TASK DIRECTIONS
Work out how many lines in the entries below contain the string "text". Reply with that figure alone.

--- START ---

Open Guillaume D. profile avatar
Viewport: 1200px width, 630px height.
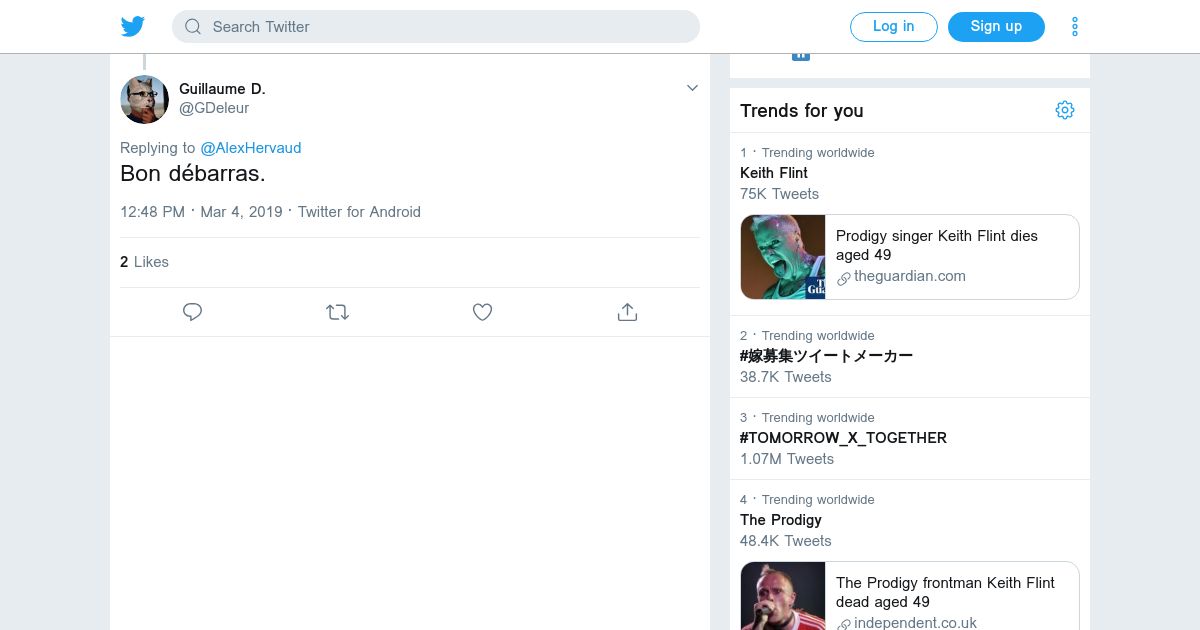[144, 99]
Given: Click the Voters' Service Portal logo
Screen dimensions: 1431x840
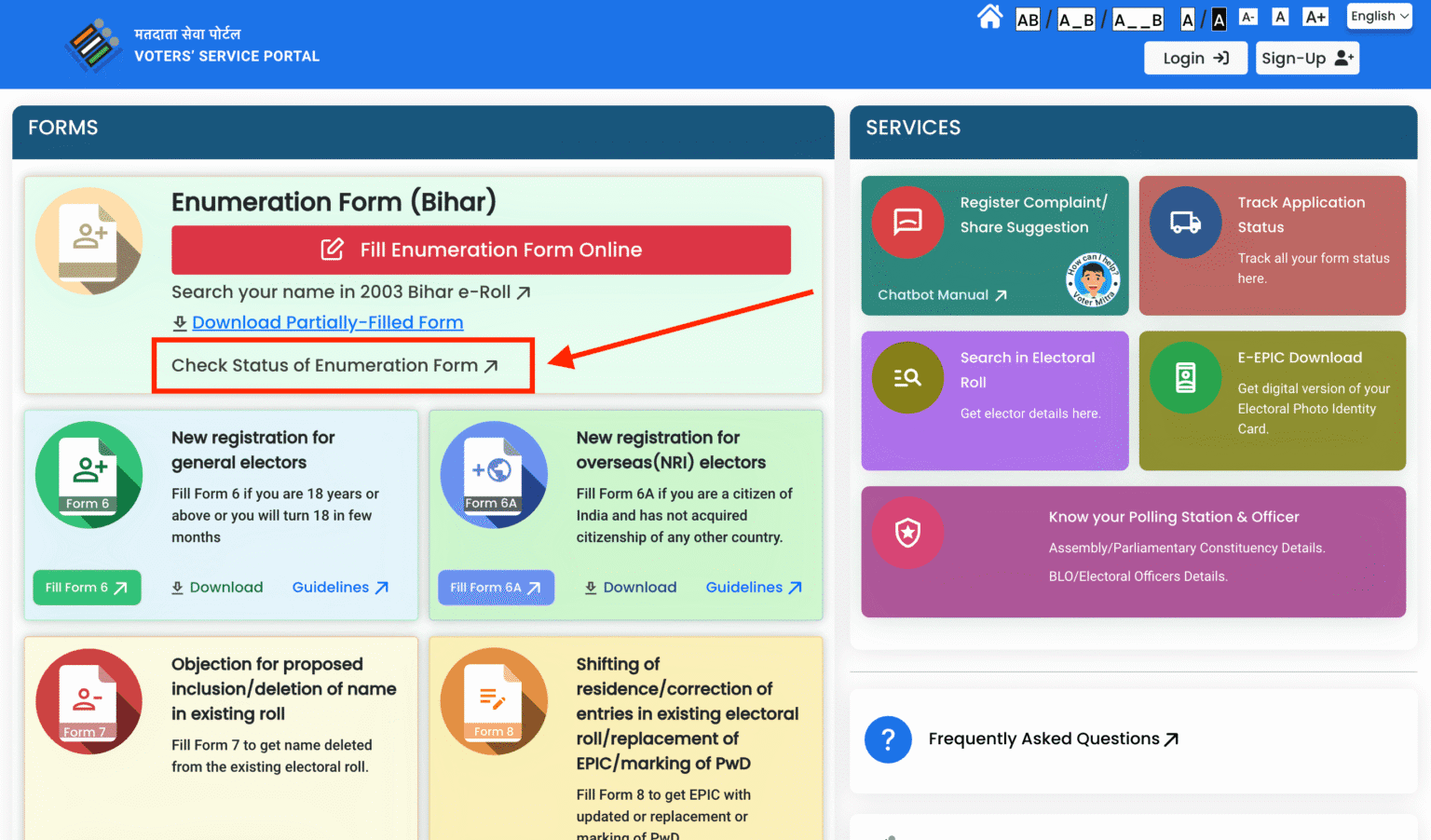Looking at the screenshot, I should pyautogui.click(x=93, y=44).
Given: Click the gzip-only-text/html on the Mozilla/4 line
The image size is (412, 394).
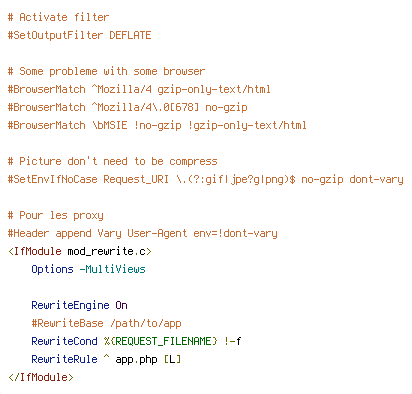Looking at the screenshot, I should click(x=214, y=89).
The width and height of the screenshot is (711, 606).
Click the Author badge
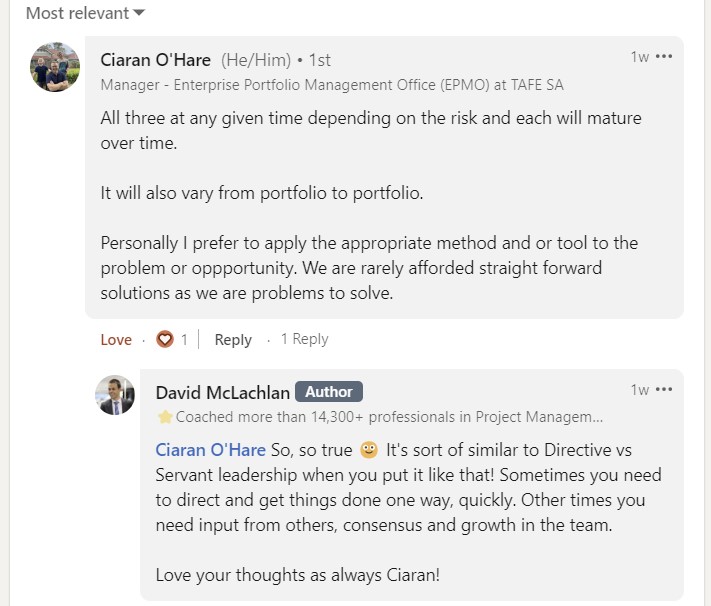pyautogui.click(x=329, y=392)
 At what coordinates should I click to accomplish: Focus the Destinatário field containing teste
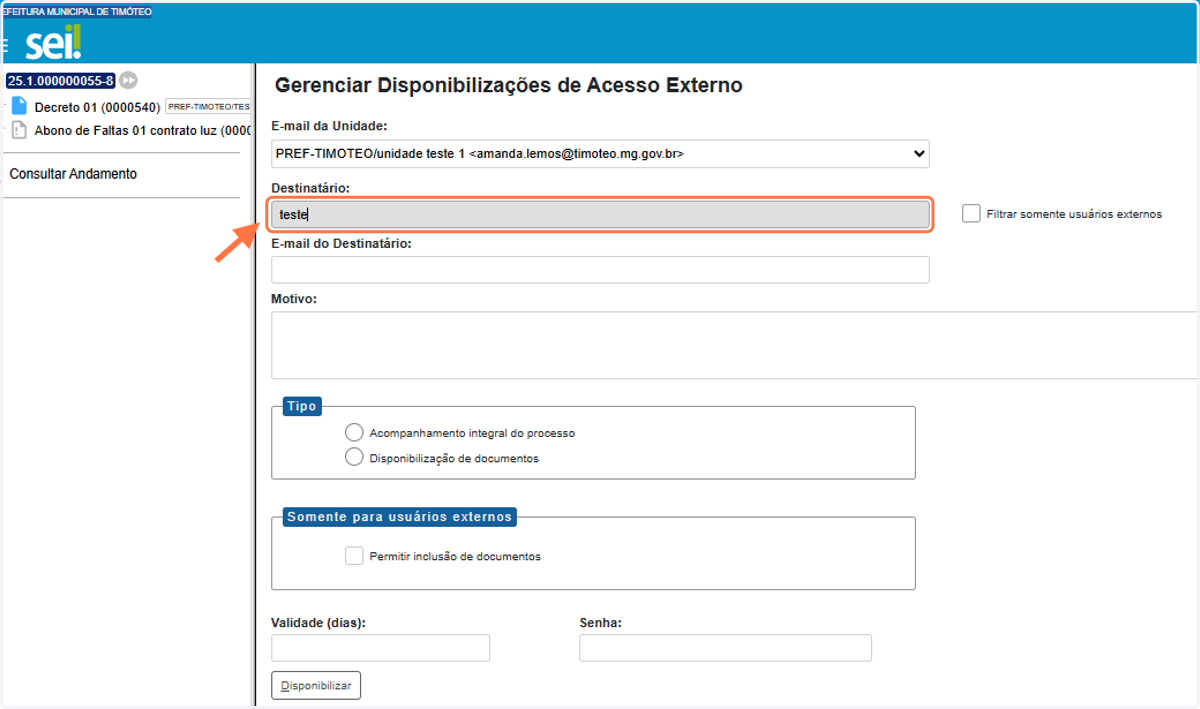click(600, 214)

--- END ---
--- START ---

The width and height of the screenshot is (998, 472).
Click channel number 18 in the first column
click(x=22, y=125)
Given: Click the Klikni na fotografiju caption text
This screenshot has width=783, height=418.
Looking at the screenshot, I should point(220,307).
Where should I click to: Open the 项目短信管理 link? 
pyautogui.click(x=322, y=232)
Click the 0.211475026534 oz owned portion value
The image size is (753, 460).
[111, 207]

--- END ---

ANSWER BOX
2